中山は組み合わせ抽選会後、「僕たちのようなあまり歴史のない高校が静岡県から勝ち進むことで『王国復活』ということが達成されると思うので、それを成し遂げられるように頑張ります」と誓った。

 県予選で“王者・静学を破ったチーム”の目標は全国制覇。静岡学園のように抜きん出たテクニックやタレントがいる訳ではないが、中山が「自分たちは勝ったので自信を持って戦っていきたいです」と語るように、激戦区を制したことに自信を持ち、自分たちの良さを表現して頂点まで勝ち抜く。

【KEY PLAYER】MF賀茂大紀

 昨年度の静岡学園MF松村優太(現鹿島)をはじめ、静岡学園MF大島僚太(現川崎F)や清水市立商業GK川口能活(元横浜FMなど)、清水東DF相馬直樹(元鹿島など)、東海大一MF澤登正朗(元清水など)ら選手権静岡県予選の最高殊勲選手(MVP)には日本代表でも活躍したような選手たちの名が並ぶ。

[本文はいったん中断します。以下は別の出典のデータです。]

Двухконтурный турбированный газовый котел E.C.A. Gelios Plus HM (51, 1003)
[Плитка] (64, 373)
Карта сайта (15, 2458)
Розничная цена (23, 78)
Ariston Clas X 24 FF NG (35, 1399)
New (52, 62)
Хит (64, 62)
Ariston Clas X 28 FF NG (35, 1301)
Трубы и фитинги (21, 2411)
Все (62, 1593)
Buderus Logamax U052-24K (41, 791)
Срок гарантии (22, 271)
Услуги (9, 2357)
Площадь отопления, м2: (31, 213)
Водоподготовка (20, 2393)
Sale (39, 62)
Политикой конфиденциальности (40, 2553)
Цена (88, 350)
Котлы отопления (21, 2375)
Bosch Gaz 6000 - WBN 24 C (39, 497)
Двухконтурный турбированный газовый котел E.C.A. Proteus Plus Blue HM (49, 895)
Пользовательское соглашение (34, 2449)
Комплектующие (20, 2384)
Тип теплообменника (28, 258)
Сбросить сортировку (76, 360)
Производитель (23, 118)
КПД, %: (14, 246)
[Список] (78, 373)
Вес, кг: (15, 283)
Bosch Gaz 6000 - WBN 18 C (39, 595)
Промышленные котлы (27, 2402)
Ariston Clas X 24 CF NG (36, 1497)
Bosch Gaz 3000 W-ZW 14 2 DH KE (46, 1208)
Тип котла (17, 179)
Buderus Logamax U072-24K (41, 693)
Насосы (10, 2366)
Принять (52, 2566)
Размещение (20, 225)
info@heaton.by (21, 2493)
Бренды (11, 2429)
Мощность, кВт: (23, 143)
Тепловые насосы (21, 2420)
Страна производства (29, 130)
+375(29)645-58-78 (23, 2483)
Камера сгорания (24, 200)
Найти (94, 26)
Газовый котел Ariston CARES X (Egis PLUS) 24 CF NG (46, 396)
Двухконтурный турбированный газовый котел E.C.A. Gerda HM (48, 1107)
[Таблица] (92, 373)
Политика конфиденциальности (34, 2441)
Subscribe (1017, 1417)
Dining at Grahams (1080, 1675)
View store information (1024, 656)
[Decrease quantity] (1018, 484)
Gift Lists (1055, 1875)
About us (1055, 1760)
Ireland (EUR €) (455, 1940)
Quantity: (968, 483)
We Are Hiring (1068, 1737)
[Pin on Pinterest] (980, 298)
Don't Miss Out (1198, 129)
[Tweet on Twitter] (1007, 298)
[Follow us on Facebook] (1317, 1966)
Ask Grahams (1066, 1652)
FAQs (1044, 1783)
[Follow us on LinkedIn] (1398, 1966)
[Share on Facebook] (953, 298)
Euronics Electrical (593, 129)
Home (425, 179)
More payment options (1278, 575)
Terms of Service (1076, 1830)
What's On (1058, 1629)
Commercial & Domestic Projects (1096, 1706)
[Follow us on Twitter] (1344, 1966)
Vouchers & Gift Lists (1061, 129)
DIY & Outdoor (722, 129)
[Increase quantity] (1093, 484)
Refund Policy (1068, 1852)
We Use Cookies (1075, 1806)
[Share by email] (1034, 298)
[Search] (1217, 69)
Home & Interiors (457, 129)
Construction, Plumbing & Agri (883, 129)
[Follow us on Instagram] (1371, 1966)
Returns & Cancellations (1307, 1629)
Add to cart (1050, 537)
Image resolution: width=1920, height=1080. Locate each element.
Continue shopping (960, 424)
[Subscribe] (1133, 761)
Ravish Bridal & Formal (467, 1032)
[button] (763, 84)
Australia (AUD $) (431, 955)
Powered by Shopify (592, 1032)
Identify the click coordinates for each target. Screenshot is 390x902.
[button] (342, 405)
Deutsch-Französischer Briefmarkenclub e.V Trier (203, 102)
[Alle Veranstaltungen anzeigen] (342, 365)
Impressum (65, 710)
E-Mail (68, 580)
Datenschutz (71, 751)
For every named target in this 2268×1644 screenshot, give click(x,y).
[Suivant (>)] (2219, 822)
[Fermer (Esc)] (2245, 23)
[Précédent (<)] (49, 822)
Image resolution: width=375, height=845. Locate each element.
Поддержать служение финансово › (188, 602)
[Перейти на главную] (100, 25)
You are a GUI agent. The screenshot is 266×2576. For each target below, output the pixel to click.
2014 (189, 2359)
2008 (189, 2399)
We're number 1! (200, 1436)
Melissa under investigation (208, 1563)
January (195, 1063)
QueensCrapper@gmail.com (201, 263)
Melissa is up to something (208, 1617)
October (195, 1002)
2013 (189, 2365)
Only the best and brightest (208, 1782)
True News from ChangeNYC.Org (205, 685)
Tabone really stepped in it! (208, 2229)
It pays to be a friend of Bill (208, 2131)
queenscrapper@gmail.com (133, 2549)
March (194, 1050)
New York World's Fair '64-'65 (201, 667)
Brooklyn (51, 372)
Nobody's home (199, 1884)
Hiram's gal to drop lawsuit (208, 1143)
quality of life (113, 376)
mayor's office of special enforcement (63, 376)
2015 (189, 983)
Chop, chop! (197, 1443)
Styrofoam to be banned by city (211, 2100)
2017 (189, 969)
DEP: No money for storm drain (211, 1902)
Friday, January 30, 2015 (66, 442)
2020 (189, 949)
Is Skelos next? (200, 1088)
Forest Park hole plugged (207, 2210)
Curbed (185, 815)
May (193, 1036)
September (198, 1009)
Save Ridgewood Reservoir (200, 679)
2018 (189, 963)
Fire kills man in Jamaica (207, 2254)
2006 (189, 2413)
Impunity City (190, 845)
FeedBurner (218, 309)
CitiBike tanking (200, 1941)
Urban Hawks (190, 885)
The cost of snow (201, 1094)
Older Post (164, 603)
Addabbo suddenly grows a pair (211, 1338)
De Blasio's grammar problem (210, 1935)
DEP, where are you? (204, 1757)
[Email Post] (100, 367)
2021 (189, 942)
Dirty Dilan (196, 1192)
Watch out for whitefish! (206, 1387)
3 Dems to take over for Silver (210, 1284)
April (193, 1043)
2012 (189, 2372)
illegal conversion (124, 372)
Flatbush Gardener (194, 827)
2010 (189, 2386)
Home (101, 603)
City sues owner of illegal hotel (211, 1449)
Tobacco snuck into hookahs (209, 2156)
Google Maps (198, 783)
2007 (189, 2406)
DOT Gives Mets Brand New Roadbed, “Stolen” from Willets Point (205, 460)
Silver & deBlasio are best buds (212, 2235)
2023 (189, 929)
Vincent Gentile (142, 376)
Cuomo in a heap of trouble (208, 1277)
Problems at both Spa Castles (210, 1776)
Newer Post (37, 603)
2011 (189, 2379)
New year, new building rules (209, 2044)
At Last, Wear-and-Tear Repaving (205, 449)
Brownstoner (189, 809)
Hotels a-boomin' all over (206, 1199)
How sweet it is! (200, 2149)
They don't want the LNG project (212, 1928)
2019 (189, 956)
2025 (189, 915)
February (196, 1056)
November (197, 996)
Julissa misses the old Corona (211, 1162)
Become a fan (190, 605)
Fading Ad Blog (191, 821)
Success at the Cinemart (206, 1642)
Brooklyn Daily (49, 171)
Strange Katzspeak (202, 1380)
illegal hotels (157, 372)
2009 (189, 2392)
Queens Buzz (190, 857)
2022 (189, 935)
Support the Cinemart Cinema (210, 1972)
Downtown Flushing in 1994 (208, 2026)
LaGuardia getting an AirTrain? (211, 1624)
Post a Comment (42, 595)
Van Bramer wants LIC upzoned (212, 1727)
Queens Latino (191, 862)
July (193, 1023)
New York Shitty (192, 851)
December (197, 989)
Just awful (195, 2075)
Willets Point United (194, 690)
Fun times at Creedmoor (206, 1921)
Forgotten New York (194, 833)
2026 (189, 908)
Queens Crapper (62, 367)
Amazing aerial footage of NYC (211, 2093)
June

 今年、そのリストに名を加えたのが、藤枝明誠の守備的ボランチMF賀茂大紀だ。「自分は、本当は点を獲る選手ではなく、守備の部分でチームに貢献する選手」と自己分析するが、県予選準決勝では昨年度日本一の静岡学園から2ゴール。決勝でもFKから先制ヘッドを叩き込んで最高殊勲選手に輝いた。

 チームが朝練習で磨いてきたセットプレーのフィニッシャー役として活躍。長身CB寺田昴弥らにマークが集まる中、170cm台前半の賀茂が貴重なゴールを連発した。だが、本人はまず守備でチームに貢献する考え。特に彼のセカンドボールの回収と鋭い寄せは藤枝明誠の生命線と言えるだけに、全国大会でも身体を張ってボールを奪い、味方に繋げる。

 賀茂は全国大会へ向けて「静岡から代表として出るので、全国制覇を目標に、自分たちのサッカーを披露して勝ち進んでいきたい」とコメント。全力で守備に取り組みながら、チャンスがあれば再び一発を狙う。